Detailed Description

Metformin is a medication used to treat and prevent diabetes and omega-3 fatty acids has been shown to lower cholesterol and improve cardiovascular health. Research has shown that Metformin and omega-3 fatty acids may also be effective in preventing cancer. In this study, we want to find out what effects, good and/or bad, the Metformin and omega-3 fatty acids combination has on you and your risk of developing a new breast cancer.

Study Timeline

• Study First Submitted: 2014-10-28
• Study First Submitted QC: 2014-10-29
• Study First Posted: 2014-10-30
• Study Start: 2015-01-22
• Primary Completion: 2017-04-19
• Study Completion: 2017-04-19
• Status Verified: 2022-08
• Last Update Submitted: 2022-08-16
• Last Update Posted: 2022-08-17

Recruitment & Eligibility

• Status: COMPLETED
• Sex: Female
• Target Recruitment: 19

Inclusion Criteria

• History of histologically-confirmed stage 0, I, II, or III breast carcinoma without evidence of disease at trial entry. Participants with a resected local recurrence are eligible
• Minimum of 6 months since last chemotherapy, biologic therapy (i.e., trastuzumab), radiation therapy, and/or breast surgery and no evidence of recurrent disease
• Minimum of 6 months since completion of adjuvant tamoxifen (tamoxifen is known to lower mammographic density119-121). Current use of a third generation aromatase inhibitor [AI] (i.e., anastrozole, letrozole, exemestane) is permitted provided that the participant has been on a stable dose for the past 6 months
• Age 21 to 75 years. Both pre- and postmenopausal women will be included in this study.
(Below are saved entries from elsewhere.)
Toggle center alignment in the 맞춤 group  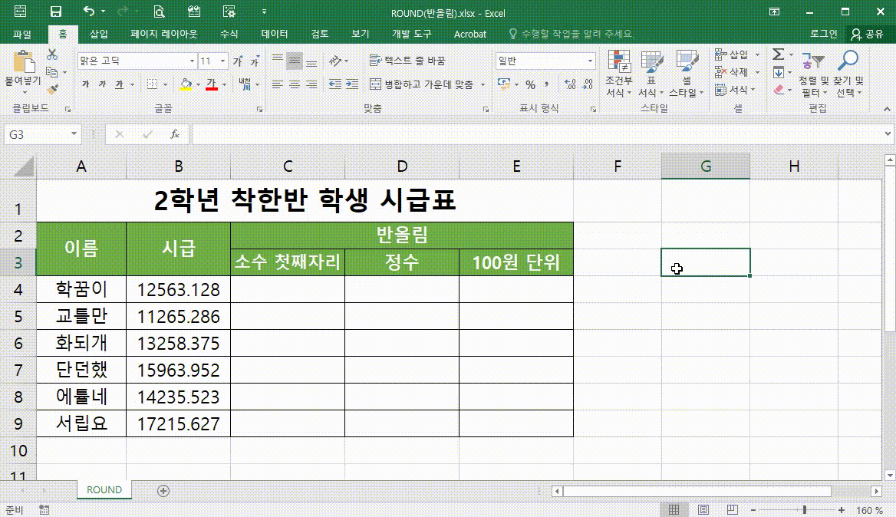294,84
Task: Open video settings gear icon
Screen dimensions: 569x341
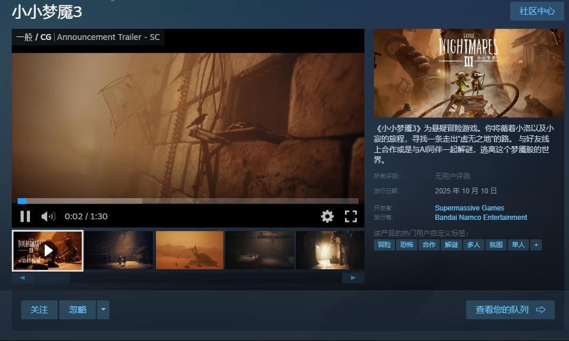Action: 327,216
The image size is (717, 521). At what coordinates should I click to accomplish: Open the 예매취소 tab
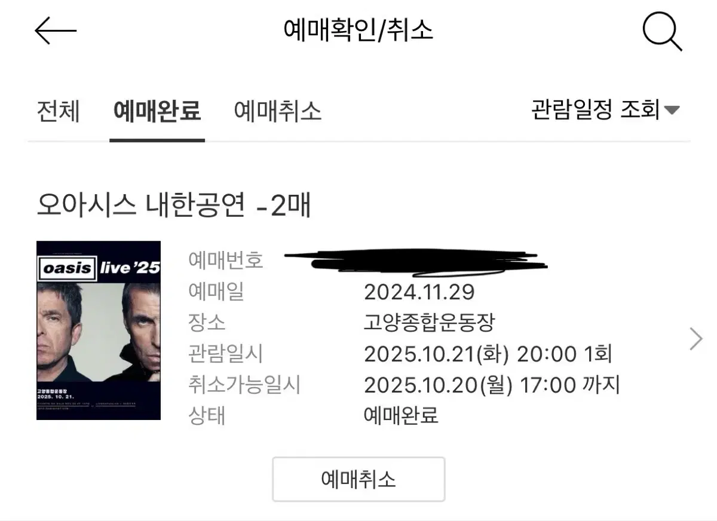(278, 111)
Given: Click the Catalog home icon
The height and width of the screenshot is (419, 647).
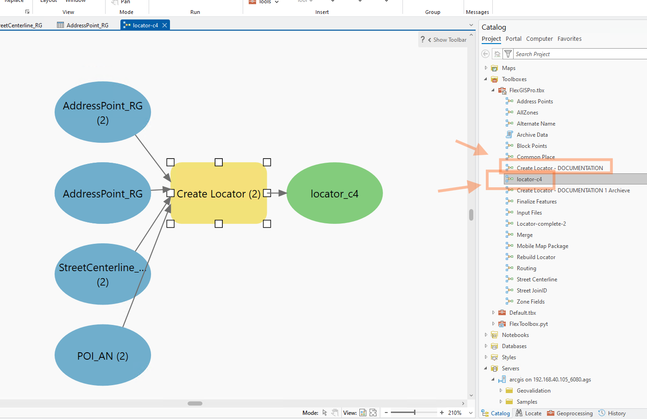Looking at the screenshot, I should (497, 54).
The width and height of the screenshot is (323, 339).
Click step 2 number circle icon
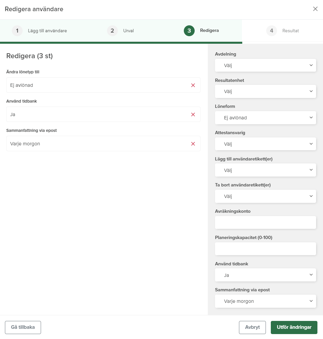pyautogui.click(x=112, y=31)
We will exclude perimenopausal women, defined as menstrual cycle irregularity (variable cycle length that differs from normal by more than 7 days) and an Follicle-Stimulating Hormone (FSH) greater than 20 mili international units
• Negative serum pregnancy testing
• Normal mammogram of the contralateral breast within the past 12 months, defined as no new suspicious calcifications or other abnormal findings warranting a breast biopsy
• Eastern Cooperative Oncology Group (ECOG) performance status less than 2
• Participants must have normal organ and marrow function within 28 days prior to randomization
• Body mass index (BMI) greater than or equal to 25 kilograms per meter squared or baseline fasting glucose of less than 126 milligrams per deciliter
• Participants must have a baseline mammographic density greater than or equal to 25 percent based upon the Breast Imaging Reporting and Data System (BIRADS) density score of 2, 3, or 4. Women with a baseline mammographic density of less than 25 percent (BIRADS Score= 1) will not be eligible
• Willingness to abstain from all omega-3 fish oil supplements for 30 days prior to baseline evaluation and during the study intervention
• Willingness to comply with all study interventions and follow-up procedures
• Ability to understand and willingness to sign a written informed consent document

Exclusion Criteria

• History of histologically-confirmed bilateral breast cancer
• History of or plans for bilateral mastectomies
• Evidence of metastatic breast cancer
• Prior radiation therapy or implant in the contralateral breast
• Known diabetes (type 1 or 2) or baseline fasting glucose greater than 126 milligrams per deciliter
• Any condition associated with increased risk of metformin-associated lactic acidosis (e.g., congestive heart failure defined as New York Heart Association [NYHA] Class III or IV functional status, history of acidosis of any type, intake of 3 or more alcoholic beverages per day on average over the past 6 months)
• Currently taking metformin, sulfonylureas, thiazolidinediones, or insulin for any reason
• History of allergic reactions attributed to compounds of similar chemical or biologic composition to metformin or omega-3 fatty acids
• Receiving hormone replacement therapy, tamoxifen, or raloxifene within 6 months of trial entry
• Participants may not be receiving any other investigational agents for 30 days prior to baseline evaluation and during the study intervention
• Any omega-3 fatty acids should not be taken for 30 days prior to baseline evaluation and during the study intervention. If participants are consuming any of these items and would like to participate in this study, then a 30-day washout period will be required. - Uncontrolled or significant co-morbid illness patients receiving active chemotherapy or radiotherapy; or psychiatric illness/social situations that would limit compliance with study requirements

Study & Design

• Study Type: INTERVENTIONAL
• Study Design: SINGLE_GROUP

Arm && Interventions

Group	Intervention	Description
Main Arm	Metformin	Open Label- Metformin and Omega-3 fatty acids for 12 months post baseline data collection.
Main Arm	Omega-3 fatty acids	Open Label- Metformin and Omega-3 fatty acids for 12 months post baseline data collection.

Primary Outcome Measures

Name	Time	Method
Number of participants successfully completing the 1-year intervention	12 months (approximately)	The primary objective is to assess the safety and feasibility of a one-year intervention of metformin and omega-3 fatty acids in early stage breast cancer patients who completed adjuvant treatment.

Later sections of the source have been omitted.